▶ **Your assignment**
Look through the lines below and extract each one that contains "chevron".

** Opening Data supplied block **

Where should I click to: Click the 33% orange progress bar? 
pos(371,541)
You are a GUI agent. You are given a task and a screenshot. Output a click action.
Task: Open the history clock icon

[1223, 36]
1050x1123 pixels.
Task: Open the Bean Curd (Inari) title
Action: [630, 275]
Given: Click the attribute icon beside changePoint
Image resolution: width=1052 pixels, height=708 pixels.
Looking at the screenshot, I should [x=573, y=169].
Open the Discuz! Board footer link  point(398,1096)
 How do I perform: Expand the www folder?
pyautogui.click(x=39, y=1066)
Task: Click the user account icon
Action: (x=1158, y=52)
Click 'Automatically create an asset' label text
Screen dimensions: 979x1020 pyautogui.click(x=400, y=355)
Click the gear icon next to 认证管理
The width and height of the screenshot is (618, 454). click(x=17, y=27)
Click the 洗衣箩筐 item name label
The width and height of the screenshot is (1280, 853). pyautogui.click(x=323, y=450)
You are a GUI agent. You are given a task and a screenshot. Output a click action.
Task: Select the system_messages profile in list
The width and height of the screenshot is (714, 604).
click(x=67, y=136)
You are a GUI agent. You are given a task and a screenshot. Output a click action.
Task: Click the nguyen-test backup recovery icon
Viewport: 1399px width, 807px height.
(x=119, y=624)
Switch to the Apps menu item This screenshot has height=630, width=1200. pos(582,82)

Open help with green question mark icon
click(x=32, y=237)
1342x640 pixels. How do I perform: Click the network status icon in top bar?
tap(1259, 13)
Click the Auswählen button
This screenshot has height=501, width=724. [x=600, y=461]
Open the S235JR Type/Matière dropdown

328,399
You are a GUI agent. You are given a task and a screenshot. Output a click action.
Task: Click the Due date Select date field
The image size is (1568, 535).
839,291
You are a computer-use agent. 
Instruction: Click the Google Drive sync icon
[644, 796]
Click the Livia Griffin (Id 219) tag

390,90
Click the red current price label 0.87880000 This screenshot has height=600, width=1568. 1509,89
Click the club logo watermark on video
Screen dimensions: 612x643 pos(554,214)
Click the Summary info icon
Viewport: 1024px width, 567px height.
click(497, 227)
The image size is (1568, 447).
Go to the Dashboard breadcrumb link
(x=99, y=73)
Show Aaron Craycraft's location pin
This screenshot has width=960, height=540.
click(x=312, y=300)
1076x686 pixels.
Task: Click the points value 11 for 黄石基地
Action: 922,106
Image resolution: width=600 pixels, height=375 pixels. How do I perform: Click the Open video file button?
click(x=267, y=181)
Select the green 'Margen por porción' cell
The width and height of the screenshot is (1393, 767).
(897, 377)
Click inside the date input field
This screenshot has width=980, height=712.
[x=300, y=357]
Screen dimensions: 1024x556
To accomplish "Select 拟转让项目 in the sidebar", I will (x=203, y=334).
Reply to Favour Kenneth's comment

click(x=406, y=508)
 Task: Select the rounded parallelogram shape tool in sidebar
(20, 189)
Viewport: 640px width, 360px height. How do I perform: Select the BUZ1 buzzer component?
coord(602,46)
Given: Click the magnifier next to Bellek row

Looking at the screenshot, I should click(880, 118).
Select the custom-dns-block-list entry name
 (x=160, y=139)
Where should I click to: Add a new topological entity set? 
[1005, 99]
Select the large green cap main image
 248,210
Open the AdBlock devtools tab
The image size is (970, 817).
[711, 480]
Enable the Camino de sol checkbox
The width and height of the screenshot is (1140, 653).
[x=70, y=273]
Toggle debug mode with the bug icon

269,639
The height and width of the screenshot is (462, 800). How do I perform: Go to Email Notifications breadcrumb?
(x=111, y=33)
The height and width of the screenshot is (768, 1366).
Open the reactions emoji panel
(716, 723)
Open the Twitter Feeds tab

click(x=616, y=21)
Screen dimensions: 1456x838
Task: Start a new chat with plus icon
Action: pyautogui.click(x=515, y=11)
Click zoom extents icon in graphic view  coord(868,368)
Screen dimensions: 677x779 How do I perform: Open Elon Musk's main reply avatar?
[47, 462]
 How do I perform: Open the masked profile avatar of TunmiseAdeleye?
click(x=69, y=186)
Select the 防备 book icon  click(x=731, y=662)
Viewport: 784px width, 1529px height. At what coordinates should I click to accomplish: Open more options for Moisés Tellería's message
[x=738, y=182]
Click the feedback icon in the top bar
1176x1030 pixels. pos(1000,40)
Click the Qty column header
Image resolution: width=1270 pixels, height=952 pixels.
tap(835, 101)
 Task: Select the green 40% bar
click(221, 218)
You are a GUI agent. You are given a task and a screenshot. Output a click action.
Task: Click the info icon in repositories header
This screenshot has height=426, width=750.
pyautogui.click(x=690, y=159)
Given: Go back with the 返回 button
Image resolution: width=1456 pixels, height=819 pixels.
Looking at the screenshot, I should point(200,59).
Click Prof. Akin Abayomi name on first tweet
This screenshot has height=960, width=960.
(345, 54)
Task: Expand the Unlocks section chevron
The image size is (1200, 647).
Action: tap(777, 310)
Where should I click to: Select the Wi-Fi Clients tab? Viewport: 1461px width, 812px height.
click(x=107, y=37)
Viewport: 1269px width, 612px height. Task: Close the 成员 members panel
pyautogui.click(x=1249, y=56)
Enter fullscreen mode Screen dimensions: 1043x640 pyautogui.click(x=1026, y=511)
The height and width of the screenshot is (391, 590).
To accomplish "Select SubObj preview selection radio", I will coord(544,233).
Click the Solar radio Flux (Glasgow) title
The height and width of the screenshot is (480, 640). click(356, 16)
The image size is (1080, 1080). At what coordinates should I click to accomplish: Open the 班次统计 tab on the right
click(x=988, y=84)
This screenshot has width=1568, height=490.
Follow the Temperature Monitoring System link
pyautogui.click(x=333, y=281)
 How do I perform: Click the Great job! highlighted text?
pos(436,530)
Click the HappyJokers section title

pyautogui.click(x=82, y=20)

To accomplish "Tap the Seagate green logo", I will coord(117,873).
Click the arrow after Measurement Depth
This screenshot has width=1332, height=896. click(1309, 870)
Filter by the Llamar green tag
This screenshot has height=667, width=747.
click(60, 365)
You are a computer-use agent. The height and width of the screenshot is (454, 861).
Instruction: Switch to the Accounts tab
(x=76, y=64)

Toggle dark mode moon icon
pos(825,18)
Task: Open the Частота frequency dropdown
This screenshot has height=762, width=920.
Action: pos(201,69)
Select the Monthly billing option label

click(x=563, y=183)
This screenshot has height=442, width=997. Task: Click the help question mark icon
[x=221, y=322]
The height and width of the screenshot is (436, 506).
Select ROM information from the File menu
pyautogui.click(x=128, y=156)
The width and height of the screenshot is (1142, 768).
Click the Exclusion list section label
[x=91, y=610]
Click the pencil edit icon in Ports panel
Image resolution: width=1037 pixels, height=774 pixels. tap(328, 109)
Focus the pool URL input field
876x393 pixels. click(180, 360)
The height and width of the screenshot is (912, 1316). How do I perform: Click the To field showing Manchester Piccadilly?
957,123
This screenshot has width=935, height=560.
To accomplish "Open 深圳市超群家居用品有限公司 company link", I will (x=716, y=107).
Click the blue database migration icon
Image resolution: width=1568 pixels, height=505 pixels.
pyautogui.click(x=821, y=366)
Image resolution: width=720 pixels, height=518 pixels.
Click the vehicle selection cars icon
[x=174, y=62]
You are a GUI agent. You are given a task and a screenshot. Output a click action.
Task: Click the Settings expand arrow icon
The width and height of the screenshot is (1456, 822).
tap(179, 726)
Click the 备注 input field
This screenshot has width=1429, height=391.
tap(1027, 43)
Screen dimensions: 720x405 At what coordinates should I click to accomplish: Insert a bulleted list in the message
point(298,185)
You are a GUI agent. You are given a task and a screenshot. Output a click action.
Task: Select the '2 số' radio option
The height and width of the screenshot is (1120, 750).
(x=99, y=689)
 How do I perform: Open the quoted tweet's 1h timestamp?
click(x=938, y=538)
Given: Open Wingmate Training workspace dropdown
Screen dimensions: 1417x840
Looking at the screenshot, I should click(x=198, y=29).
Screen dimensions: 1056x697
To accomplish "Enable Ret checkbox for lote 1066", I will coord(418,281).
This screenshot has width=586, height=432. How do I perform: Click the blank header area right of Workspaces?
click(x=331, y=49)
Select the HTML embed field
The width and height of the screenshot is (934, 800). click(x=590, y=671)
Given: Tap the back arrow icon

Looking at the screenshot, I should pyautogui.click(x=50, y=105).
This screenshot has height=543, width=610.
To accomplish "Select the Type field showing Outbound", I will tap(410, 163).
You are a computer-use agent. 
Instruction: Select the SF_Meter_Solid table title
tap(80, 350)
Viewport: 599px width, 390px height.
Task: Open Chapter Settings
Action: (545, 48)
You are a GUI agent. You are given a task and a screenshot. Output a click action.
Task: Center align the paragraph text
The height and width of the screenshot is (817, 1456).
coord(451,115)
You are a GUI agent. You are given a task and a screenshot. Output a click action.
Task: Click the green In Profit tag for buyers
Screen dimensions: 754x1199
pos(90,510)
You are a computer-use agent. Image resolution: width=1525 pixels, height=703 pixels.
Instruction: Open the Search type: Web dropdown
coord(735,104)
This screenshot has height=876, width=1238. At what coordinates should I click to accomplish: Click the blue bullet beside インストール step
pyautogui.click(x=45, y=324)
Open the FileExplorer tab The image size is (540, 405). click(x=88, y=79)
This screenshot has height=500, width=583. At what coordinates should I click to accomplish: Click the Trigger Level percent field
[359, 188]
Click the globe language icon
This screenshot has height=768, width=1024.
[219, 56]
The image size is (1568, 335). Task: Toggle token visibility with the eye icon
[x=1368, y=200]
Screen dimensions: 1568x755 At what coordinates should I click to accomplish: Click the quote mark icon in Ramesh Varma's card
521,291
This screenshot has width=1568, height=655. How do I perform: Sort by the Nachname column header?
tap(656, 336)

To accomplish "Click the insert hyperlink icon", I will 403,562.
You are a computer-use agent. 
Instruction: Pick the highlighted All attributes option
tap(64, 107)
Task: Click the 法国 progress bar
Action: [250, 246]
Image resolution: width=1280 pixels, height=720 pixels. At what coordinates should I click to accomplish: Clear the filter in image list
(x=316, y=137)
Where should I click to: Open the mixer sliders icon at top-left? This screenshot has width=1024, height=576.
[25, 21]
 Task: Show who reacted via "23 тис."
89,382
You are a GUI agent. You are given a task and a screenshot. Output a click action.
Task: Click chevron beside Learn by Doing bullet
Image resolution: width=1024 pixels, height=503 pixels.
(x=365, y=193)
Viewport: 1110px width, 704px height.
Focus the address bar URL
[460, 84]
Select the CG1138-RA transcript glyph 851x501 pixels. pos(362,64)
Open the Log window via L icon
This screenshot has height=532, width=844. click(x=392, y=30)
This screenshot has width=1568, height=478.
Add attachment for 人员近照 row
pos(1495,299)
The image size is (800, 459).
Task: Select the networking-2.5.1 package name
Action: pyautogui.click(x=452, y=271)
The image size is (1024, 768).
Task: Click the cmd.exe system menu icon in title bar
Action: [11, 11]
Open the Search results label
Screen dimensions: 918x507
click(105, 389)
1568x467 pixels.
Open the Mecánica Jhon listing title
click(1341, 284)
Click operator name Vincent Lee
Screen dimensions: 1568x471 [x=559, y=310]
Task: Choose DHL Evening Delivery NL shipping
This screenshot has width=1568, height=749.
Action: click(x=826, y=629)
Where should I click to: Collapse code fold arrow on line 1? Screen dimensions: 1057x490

** Closing Data supplied block **

▶ **Written answer**
Task: Expand the Unlocks section chevron
Task: Click chevron beside Learn by Doing bullet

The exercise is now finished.